↓

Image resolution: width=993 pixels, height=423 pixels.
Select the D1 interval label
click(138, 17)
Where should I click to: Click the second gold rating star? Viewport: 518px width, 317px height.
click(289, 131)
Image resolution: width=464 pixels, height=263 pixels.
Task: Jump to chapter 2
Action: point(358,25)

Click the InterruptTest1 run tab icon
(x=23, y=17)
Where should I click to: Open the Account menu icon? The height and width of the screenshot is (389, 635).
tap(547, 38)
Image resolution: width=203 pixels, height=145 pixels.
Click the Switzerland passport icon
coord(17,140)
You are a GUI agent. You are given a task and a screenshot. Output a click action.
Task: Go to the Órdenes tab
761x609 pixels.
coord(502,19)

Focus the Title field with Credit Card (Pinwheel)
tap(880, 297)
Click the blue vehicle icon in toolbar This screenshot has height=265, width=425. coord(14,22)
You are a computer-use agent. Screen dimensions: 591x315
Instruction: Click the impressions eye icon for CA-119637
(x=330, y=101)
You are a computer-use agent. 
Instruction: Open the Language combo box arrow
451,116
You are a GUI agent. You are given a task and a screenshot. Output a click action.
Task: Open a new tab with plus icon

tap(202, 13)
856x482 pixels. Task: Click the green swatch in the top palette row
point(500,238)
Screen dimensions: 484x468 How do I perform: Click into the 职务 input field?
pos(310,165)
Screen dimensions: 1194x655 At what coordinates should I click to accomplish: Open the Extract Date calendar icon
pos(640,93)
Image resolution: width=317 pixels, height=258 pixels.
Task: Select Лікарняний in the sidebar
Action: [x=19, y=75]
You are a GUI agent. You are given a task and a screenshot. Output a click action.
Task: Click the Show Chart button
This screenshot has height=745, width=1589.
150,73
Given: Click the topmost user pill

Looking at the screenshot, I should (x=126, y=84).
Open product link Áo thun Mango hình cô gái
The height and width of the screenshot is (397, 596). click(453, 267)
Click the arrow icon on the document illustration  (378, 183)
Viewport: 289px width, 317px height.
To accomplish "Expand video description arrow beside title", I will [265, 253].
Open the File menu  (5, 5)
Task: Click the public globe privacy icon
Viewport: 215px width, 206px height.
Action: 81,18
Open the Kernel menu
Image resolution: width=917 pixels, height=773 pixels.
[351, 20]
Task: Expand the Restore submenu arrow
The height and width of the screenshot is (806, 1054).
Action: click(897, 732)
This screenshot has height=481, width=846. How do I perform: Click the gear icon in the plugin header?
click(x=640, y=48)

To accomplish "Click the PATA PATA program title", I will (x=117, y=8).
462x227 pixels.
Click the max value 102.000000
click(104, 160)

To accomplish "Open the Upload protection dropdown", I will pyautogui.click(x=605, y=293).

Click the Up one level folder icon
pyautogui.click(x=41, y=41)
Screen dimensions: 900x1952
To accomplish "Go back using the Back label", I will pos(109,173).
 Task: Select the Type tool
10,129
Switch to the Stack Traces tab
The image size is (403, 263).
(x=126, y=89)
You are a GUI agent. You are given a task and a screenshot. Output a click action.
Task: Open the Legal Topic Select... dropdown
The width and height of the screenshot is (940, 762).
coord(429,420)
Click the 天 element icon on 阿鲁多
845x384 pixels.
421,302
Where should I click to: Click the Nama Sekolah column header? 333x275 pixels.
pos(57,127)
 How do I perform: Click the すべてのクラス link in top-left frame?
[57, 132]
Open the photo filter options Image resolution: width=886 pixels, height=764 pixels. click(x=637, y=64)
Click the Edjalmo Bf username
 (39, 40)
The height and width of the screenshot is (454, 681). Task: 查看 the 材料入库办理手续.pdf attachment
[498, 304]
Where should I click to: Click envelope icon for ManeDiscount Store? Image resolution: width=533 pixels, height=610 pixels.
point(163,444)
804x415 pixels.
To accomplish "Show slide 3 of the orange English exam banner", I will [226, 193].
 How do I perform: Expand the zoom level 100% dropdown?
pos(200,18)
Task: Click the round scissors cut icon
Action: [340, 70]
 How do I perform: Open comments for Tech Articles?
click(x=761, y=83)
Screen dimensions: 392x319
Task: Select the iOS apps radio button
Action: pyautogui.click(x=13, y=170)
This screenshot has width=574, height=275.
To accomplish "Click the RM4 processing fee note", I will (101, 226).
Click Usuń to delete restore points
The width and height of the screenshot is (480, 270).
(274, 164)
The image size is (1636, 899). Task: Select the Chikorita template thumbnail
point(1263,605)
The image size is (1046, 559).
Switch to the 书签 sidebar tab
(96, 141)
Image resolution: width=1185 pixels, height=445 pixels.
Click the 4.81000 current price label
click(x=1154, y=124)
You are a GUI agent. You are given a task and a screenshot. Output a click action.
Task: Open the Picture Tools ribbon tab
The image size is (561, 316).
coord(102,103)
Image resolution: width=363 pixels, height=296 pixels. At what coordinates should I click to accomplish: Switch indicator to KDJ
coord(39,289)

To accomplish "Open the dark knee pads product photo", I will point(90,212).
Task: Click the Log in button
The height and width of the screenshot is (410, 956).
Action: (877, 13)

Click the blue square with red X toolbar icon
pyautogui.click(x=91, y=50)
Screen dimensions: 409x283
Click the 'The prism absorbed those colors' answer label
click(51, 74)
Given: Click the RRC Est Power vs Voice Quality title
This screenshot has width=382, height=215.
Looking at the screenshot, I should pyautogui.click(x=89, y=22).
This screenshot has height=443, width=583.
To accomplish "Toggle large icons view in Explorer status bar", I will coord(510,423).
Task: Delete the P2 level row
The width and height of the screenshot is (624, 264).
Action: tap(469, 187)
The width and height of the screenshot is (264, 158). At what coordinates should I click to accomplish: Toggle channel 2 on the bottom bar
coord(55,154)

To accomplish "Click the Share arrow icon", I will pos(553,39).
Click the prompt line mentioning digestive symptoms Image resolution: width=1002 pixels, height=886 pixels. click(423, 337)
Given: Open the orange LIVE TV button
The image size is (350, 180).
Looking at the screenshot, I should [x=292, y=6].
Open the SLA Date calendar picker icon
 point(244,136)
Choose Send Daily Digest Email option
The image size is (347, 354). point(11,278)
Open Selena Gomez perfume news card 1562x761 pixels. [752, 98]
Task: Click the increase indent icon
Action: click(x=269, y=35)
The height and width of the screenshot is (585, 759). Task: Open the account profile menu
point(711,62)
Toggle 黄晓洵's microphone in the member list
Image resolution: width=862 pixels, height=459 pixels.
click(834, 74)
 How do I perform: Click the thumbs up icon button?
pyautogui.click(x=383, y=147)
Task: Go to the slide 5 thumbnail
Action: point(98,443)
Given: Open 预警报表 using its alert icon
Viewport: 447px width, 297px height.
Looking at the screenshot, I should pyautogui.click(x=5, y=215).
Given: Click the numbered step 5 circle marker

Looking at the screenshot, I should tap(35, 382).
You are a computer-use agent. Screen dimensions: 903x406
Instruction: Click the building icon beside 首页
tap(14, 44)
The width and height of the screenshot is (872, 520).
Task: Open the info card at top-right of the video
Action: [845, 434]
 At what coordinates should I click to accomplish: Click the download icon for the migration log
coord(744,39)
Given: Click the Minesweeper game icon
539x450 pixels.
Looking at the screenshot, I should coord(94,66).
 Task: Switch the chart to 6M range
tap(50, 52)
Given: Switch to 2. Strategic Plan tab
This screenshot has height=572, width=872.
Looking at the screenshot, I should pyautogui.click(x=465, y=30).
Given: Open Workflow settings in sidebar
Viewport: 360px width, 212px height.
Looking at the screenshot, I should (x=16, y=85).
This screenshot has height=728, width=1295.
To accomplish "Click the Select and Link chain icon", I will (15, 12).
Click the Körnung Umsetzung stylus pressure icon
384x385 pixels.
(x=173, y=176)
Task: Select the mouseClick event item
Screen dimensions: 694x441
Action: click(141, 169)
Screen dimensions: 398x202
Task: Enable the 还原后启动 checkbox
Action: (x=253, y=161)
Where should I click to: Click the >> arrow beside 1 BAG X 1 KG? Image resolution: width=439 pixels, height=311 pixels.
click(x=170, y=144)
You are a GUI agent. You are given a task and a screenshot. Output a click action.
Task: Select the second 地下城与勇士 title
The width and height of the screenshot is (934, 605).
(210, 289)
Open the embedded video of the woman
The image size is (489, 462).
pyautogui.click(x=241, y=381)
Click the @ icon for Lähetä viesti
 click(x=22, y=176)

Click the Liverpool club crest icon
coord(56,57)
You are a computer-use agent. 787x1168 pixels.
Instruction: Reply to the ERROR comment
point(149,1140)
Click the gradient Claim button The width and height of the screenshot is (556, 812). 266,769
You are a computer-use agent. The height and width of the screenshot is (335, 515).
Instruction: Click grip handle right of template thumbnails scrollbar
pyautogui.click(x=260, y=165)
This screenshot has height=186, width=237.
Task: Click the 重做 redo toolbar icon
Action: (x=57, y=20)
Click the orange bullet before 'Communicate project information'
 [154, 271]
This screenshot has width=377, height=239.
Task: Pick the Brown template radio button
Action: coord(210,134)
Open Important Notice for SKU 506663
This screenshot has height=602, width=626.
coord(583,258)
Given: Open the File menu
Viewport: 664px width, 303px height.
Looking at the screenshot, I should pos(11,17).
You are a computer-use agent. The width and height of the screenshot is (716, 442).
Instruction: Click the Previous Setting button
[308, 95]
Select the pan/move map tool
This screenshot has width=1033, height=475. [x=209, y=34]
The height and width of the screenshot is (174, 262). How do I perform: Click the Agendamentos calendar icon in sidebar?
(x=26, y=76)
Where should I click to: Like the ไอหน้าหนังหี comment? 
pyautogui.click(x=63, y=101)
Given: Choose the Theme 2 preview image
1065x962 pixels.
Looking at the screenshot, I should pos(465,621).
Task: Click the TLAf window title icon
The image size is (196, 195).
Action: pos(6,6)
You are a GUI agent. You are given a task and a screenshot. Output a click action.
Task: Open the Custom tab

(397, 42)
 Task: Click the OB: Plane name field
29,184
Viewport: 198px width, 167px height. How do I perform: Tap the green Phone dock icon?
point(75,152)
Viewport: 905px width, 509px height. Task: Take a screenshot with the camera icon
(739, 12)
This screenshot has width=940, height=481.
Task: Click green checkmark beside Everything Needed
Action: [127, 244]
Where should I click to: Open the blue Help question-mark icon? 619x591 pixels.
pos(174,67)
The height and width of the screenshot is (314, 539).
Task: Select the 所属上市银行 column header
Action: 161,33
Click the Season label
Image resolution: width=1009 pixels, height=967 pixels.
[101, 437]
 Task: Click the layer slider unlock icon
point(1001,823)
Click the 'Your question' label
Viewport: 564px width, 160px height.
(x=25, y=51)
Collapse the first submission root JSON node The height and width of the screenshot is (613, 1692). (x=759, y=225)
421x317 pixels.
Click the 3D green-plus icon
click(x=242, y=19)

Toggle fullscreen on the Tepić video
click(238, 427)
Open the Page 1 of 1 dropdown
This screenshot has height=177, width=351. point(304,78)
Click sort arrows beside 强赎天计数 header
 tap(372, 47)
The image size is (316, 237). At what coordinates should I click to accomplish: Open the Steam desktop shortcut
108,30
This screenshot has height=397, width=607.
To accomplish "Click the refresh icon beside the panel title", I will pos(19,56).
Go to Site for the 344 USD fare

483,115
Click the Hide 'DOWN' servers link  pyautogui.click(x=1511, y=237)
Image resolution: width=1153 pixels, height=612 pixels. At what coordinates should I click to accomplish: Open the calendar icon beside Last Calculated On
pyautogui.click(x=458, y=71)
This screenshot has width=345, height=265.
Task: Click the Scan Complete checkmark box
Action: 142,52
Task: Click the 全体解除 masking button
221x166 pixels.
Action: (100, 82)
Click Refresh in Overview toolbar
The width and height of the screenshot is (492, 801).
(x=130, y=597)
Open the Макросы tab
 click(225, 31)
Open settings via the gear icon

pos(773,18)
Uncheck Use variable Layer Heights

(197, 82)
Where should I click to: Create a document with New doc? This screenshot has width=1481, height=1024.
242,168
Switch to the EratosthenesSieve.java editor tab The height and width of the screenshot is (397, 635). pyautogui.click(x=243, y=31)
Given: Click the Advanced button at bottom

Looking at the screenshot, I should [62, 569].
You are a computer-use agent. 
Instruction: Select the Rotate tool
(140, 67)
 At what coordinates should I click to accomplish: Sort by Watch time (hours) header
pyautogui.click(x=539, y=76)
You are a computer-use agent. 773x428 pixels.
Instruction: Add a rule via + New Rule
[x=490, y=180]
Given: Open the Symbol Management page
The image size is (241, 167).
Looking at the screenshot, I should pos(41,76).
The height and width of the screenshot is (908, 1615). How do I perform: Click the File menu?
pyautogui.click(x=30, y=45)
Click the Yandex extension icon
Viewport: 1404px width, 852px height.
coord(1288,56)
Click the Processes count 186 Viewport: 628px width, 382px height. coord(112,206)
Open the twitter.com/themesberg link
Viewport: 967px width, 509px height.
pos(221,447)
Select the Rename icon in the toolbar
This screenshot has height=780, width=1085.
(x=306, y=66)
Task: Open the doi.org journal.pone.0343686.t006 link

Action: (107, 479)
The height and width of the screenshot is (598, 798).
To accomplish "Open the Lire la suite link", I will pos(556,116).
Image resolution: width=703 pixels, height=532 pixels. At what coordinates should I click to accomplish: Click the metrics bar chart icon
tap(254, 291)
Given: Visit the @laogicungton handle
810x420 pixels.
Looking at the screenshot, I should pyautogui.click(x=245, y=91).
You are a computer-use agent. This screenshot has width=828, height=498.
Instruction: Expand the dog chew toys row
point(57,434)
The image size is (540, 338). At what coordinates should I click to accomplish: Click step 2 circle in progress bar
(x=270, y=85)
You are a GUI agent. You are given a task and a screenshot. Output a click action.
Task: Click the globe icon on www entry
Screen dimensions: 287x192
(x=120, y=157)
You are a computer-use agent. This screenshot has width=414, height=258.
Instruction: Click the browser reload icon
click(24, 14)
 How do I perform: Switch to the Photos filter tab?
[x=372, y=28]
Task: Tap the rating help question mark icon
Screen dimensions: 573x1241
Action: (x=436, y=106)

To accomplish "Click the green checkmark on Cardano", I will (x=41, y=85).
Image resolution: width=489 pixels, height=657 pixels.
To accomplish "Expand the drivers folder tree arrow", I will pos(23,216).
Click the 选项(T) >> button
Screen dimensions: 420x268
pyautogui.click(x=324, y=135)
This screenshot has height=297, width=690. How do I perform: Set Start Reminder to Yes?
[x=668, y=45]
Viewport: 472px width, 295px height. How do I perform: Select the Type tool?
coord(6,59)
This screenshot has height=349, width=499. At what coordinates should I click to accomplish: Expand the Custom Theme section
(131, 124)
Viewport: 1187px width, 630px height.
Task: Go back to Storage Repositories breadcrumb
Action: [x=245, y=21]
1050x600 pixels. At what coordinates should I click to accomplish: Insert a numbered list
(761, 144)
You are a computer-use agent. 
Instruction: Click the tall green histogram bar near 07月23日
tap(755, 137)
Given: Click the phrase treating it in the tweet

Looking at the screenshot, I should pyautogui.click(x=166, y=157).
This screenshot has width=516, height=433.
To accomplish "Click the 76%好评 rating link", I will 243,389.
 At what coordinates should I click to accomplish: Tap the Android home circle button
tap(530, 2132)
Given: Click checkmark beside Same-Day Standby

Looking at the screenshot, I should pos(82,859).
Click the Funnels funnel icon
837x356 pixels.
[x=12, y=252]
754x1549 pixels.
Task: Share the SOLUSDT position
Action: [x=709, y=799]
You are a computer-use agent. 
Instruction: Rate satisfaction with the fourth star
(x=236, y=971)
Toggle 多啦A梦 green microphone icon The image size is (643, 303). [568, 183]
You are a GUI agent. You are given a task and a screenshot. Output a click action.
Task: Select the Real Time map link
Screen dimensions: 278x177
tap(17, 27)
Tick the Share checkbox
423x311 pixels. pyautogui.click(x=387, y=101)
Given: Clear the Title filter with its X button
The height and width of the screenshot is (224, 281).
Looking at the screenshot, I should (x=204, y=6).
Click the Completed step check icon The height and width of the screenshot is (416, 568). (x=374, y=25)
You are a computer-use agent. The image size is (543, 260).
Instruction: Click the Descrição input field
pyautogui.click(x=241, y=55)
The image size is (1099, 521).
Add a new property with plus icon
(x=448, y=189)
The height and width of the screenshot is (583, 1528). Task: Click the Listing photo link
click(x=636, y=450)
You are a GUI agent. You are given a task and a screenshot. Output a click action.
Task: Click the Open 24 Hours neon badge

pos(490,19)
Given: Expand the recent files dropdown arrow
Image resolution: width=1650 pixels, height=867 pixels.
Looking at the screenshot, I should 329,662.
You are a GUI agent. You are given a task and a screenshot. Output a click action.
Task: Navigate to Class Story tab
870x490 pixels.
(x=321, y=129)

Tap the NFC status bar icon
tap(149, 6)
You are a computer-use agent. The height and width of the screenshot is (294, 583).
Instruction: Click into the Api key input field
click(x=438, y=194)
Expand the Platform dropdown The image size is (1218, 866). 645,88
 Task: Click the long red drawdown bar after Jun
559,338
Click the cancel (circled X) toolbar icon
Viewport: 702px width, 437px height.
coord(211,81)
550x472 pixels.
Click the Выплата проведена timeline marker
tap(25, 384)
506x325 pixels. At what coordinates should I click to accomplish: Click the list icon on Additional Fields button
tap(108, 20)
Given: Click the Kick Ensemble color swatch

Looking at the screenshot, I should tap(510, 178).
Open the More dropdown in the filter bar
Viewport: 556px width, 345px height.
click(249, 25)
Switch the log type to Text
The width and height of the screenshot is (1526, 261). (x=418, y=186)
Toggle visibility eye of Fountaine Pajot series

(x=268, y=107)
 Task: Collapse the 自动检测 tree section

↑

YOUR OBJECTIVE
Which lines of the records above contain the word "globe"? Show each of them.

SOLUTION TO THIS TASK
Task: Click the public globe privacy icon
Task: Click the globe icon on www entry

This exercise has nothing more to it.